Financial Report Outlook | Holiday Sales Bonanza Hard to Sustain Target Corporation(TGT.US) May Face "Consumer Downgrade"
03/03/2025
GMT Eight
Target Corporation (TGT.US) will announce its fourth quarter earnings on March 4. Market expectations are for revenue to be $30.85 billion, a 3% decrease year-over-year; and earnings per share to be $2.25, significantly lower than the $2.98 in the same period last year.
Sales exceeding expectations
Before the release of the fourth quarter financial report, market valuation for the retailer has been rising continuously. The company has reported a 2.8% increase in holiday sales, reflecting a comparable sales growth of 2%, with sales during Black Friday and Cyber Monday promotional periods reaching record highs. Holiday sales have exceeded expectations.
Holiday sales have benefited from a nearly 3% increase in foot traffic over the two months, indicating growth in both physical stores and digital channels. Digital channel sales have seen a 9% increase compared to the same period last year.
It is worth noting that December marks the eighth consecutive month of year-over-year traffic growth for the company.

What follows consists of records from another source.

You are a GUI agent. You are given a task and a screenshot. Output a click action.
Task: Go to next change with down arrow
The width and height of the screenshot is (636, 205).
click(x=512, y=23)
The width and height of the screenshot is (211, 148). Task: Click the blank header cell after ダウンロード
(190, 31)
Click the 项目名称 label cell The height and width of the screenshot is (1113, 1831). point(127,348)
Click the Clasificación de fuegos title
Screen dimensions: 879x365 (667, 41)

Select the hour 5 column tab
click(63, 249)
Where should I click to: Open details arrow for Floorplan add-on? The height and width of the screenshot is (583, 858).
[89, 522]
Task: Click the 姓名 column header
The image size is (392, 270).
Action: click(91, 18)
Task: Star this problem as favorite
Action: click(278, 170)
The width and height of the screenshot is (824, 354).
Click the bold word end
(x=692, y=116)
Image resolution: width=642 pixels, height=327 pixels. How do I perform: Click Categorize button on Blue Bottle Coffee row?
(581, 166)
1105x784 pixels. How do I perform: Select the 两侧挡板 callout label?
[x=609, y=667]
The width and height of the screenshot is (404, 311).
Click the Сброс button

Compared to trends in the third quarter, sales in non-essential categories have significantly increased during the holiday period, especially in clothing and toys, as well as beauty and convenience categories.
Consumer downgrading
Morgan Stanley believes that Target Corporation's latest earnings guidance may take a cautious approach, as discretionary spending has noticeably declined this year, with recent general liability and healthcare costs putting pressure on sales, general, and administrative expenses, as well as significant uncertainty in tariffs and immigration policies.
A recent report by McKinsey & Company shows that overall consumer spending in the U.S. is optimistic, but this year consumers have not continued their holiday spending habits into the new year as they did in 2024. A noteworthy trend is that consumers continue to maintain frugal spending habits, reducing purchases of semi-discretionary items (such as cars, beauty products, toys). This could also impact Target Corporation, as it is generally seen as a moderately priced retailer rather than a value-focused retailer.